### WRITTEN REQUEST 1
Write out the passage of the transcript below that begins at the words "It might be that there" and stops after "that you’re producing?", keeping every word unchanged.

### SOURCE
■ ■ ■ ■ ■ ■ ■

So I think maybe to get back to the the example you give and just just bring this back up to to a high level, one thing I think is important to bear in mind is that I think adopting formal methods into your engineering process forces you to do a bit of thinking in advance. 

For instance, in the cybersecurity space, your your formal proofs are only going to be as good as the models you’ve developed to eventually develop your software and prove that software correct.

But when you’re developing your model, you need to make sure that you’re accounting for things like your threat model. So there are things there are unknown unknowns in the world, and we have to do some deep thinking at the start of our design to try to capture the full threat landscape as best as we can.

Um, and these tools will help you prove that your software implementation is robust against those threats. But again, like Daly said, it’s not a panacea there again are unknown, unknowns. And sometimes your models don’t account for certain threats that you could not have predicted.

Andrew Ginter
So there’s been some long answers here, Nate. I asked a complicated question. I got a bit of a complicated answer that was very carefully couched saying, well, nothing is ever perfect. We’re not guaranteeing that our stuff is perfect. they had sort of the bottom line buried in a paragraph. I wanted to emphasize, in my mind, the bottom line is this.

When you are looking for a software platform, a technology platform to build an important function on, a safety critical function, a function that’s essential to critical infrastructure, when you’ve got something important to do, you have two choices. You can either use a bunch of software as your foundation that a bunch of developers have worked on and then moved away, did what they could and moved on. 

Or you could use a bunch of software that has been proven correct under a bunch of assumptions against a bunch of threats in light of a bunch of of contingencies. And the development team continues to prove the thing correct and evolve it to become more correct against more threats and and more conditions.

Which would you rather? The one that people kind of do what they do and move on? Or the one where you’re determinedly proving it against a bigger and bigger body of of potential gotchas? I’d rather use the platform that’s been proven correct. No, it’s not perfect, but it sure is a big step in the right direction is what it sounds like to me.

Andrew Ginter
What you’re building is, in a sense, a platform. It is software that other developers can use to develop industrial control systems. And when you have sort of infrastructure like that, in my experience of the marketplace, in what vendors I’ve worked for, you tend to see programming platforms adopted by vendors who are building industrial control systems when there’s sort of a compelling need. The compelling need might be the threat environment changes. I don’t know. a gazille A gazillion Stuxnet’s hit everybody next year. 

It might be that there is a new kind of application, I don’t know, smart car chargers or something that demand a new way of doing things. Or, it, it, it might be that it solves a long standing industry problem. And the whole industry looks at it and says, that’s the right way to solve this problem. And all of the new development switches to the new platform.

You know, Java was a little bit like that. Can I ask you, how’s it going in terms of adoption? Do you see a triggering event? Do you see a new industry? Do you see a killer app for this platform that you’re producing?

Daly Brown
I’ll say that, the digital transformation of industry, is, is happening. And so, historically, a lot of these OT networks, industrial control systems, et cetera, have been isolated and they’ve been off the internet and for valid reasons, for cybersecurity and other reasons as well. But there’s, there’s new requirements coming out and, and I think it’s, you can’t ignore the fact that Increasingly, 

OT networks are becoming connected to the internet, and and there’s reasons people want to do this. know Compliance with new cybersecurity requirements, asset management, so remote monitoring and and management of all the assets in the network, applications like predictive maintenance become possible. And so with this digital transformation, though, there’s a lot of new like threat cyber threats possible to to the existing infrastructure and architectures of of these OT networks.

■ ■ ■ ■ ■ ■ ■

### MATERIAL TO PROCESS
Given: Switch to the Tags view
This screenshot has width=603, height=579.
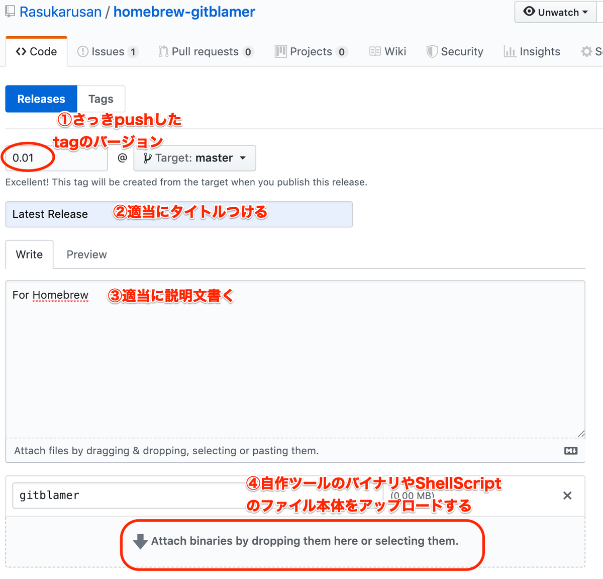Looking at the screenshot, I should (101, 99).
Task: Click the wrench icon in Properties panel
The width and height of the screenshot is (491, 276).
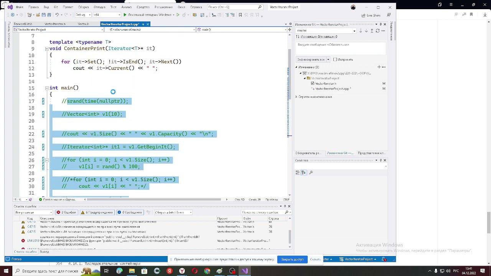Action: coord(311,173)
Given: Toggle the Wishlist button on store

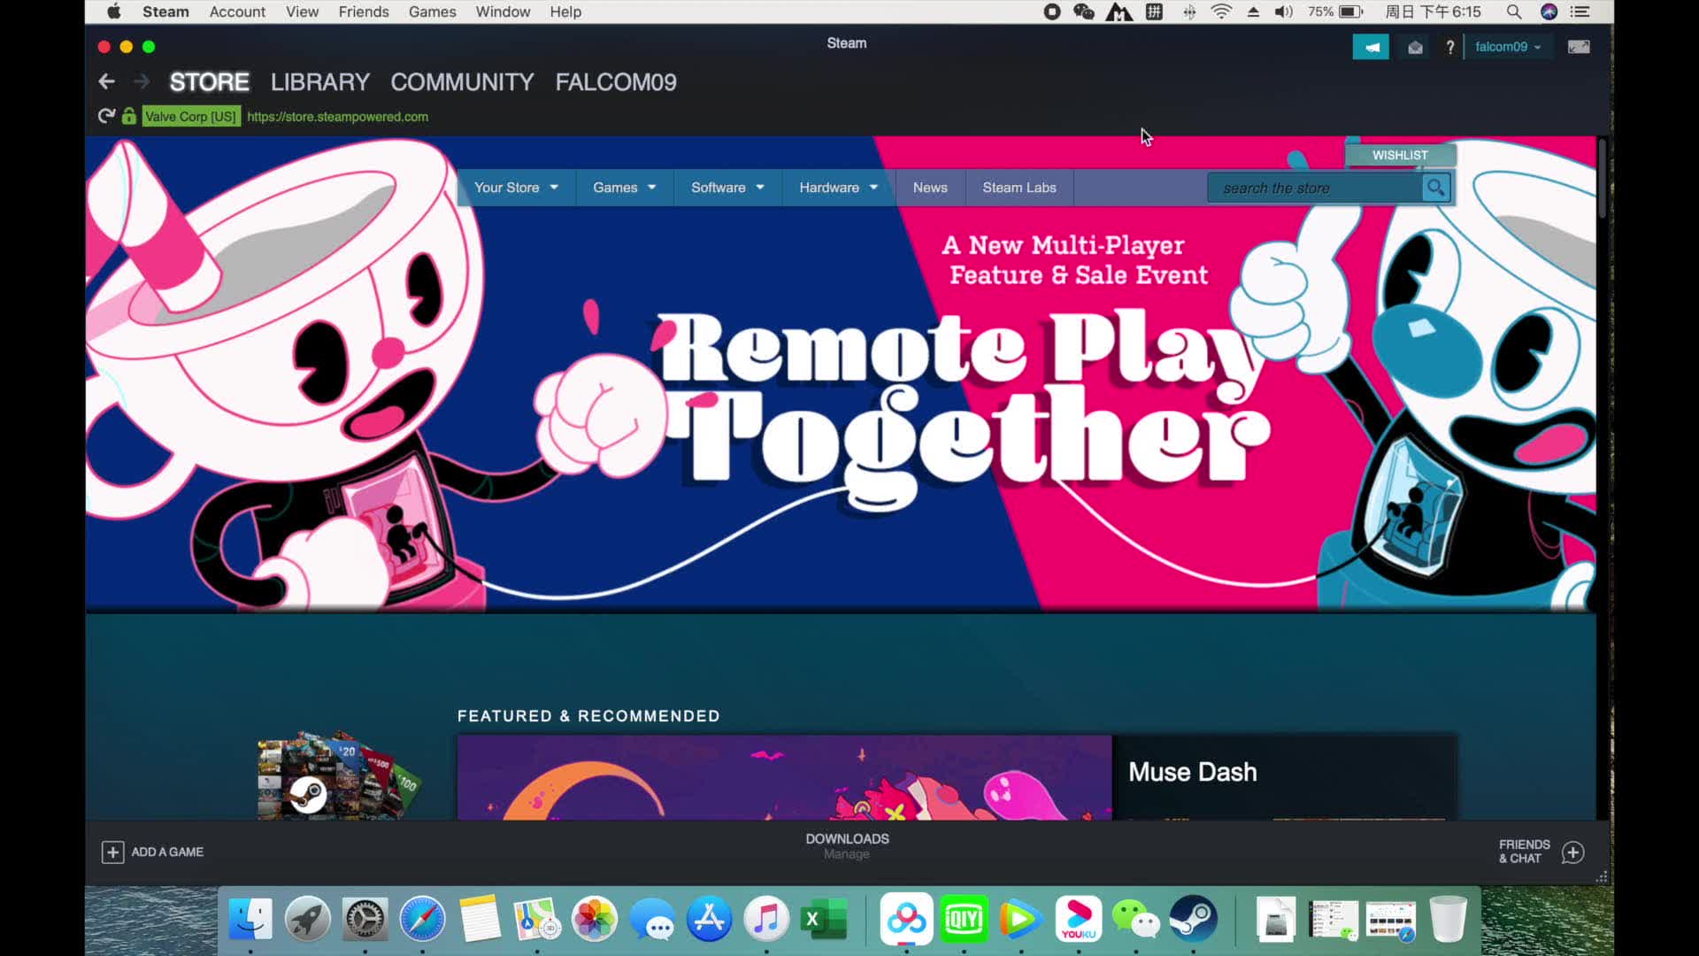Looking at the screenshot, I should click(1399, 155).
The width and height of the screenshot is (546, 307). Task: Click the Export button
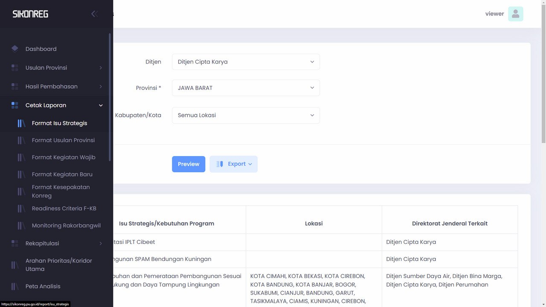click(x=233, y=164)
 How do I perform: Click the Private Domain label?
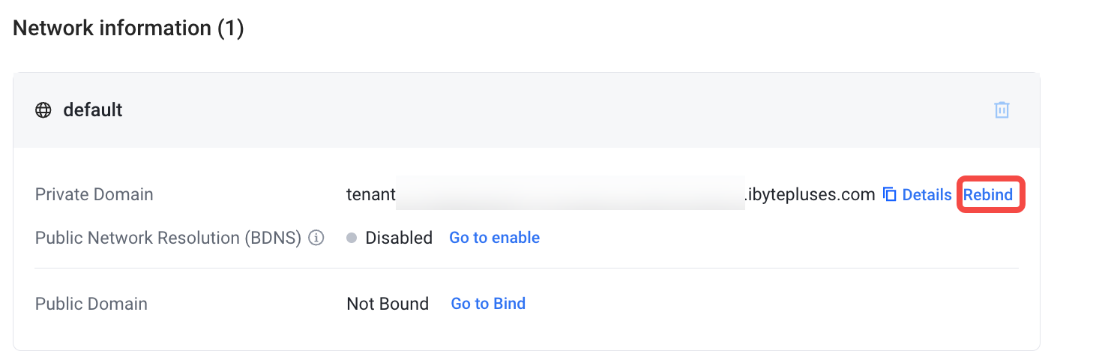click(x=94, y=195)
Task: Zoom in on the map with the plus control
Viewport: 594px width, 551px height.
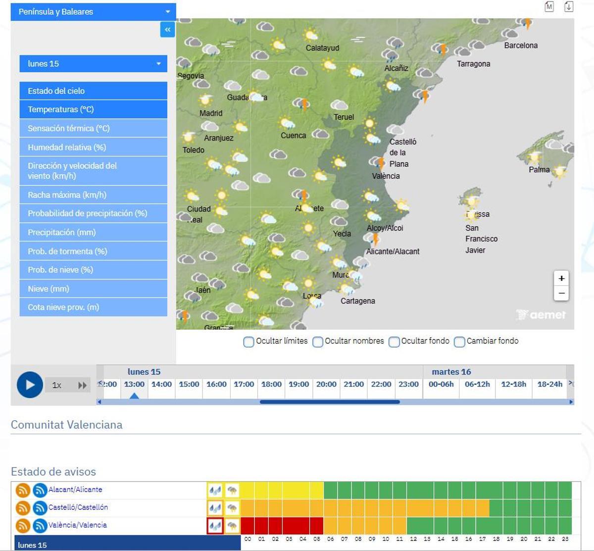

■ ■ ■ ■ ■ ■ ■

### WRITTEN REQUEST 2
State how many lines of the rows above contain the string "width", counting only matches with the same case, and reply with the number alone.

### ANSWER 1
It might be that there is a new kind of application, I don’t know, smart car chargers or something that demand a new way of doing things. Or, it, it, it might be that it solves a long standing industry problem. And the whole industry looks at it and says, that’s the right way to solve this problem. And all of the new development switches to the new platform.

You know, Java was a little bit like that. Can I ask you, how’s it going in terms of adoption? Do you see a triggering event? Do you see a new industry? Do you see a killer app for this platform that you’re producing?

### ANSWER 2
4